L’économiste Vaclav Klaus, qui est aussi le président tchèque, a soulevé une forte émotion parmi les militants de l’écologie politique en publiant un pamphlet intitulé La planète bleue, pas verte(Vaclav Klaus, Dokoran, Prague, 2007). Greenpeace répliqua par une pancarte accrochée au fronton du très intellectuel café Slavia de Prague : « Une planète plate, pas ronde ». Qu’écrit-il donc qui le fasse taxer à mi-mots d’obscurantisme ?Ses arguments portent sur l’effet de serre. Les changements climatiques ont toujours existé. Le fameux réchauffement n’a pas excédé 0,6°C en un siècle. Ses effets seraient gravement exagérés ; surtout, la part qu’y prend l’activité humaine serait surévaluée et, au demeurant, scientifiquement indéterminable. Il évoque l’activité solaire et les mouvements des océans. Nous n’en savons pas assez ; nous n’y pouvons rien.

CONSIGNE |
Poursuivez l'extrait sur le pamphlet climatique de Vaclav Klaus à partir de sa dernière phrase, « Nous n'en savons pas assez ; nous n'y pouvons rien. »

DOCUMENTS PRÉSENTÉS |
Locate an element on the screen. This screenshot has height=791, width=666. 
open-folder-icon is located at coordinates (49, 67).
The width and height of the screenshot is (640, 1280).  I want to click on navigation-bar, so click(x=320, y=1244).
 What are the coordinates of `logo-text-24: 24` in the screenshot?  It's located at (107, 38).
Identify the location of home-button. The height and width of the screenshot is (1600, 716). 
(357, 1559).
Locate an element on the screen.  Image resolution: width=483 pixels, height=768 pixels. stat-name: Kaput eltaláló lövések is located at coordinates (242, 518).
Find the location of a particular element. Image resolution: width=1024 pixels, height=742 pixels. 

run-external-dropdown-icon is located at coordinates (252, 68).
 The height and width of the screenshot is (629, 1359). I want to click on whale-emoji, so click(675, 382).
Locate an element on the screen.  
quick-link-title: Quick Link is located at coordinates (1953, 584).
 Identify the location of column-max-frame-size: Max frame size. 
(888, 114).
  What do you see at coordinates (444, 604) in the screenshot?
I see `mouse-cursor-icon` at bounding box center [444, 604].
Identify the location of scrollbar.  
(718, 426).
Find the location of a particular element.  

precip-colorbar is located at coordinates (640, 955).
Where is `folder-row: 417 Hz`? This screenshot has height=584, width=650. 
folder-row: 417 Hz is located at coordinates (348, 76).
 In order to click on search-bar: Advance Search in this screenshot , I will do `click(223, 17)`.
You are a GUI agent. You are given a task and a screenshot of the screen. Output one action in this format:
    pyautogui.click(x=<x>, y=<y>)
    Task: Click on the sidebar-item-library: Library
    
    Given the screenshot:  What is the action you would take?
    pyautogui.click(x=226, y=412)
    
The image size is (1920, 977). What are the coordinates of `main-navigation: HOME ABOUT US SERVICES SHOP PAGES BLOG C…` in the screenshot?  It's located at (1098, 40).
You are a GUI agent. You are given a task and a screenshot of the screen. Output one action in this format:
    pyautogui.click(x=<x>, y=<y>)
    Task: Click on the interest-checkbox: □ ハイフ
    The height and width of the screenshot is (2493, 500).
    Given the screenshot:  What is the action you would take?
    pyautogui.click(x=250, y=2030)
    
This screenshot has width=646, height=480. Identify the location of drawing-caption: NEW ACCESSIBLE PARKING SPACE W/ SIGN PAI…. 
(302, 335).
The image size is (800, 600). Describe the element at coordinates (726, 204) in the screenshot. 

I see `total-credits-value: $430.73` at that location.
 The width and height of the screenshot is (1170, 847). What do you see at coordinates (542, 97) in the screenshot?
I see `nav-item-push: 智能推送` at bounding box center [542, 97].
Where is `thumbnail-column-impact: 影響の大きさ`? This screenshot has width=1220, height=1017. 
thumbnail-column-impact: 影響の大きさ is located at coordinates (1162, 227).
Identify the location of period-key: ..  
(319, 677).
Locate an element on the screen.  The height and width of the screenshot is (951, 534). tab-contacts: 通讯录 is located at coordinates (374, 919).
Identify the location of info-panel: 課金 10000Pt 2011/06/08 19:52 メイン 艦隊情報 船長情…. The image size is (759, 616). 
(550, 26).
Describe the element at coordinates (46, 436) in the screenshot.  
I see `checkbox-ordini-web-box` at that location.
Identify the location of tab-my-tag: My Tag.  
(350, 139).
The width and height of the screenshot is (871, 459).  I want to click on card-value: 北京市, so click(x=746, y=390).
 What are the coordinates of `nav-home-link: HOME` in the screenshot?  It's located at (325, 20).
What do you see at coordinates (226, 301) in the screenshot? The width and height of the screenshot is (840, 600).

RÉPONSE |
Vaclav Klaus appelle à un « débat rationnel » et n’hésite pas à parler d’une « manipulation dangereuse » de l’opinion. Il dénonce une vision statique de la nature et de l’activité humaine, une injustice à l’égard des pays en développement qui ont droit aux bénéfices de la société industrielle. Plutôt que de vouloir combattre en vain un processus qui nous échappe, tentons de nous y préparer.
L’être se rétrécit
On dira que c’est un libéral. Qu’il emboîte le pas aux néoconservateurs américains ; comment ne pas lui reconnaître le mérite d’attirer l’attention sur un aspect idéologique trop peu interrogé de l’écologisme actuel ? C’est d’abord le renforcement de toutes les procédures de contrôle, limitations, restrictions, prohibitions imposées à la vie des citoyens par les Etats et les bureaucraties internationales, à rebours du discours libéral dominant. C’est surtout l’injonction faite à chacun de plier son comportement aux normes et règles déduites d’anticipations hasardeuses.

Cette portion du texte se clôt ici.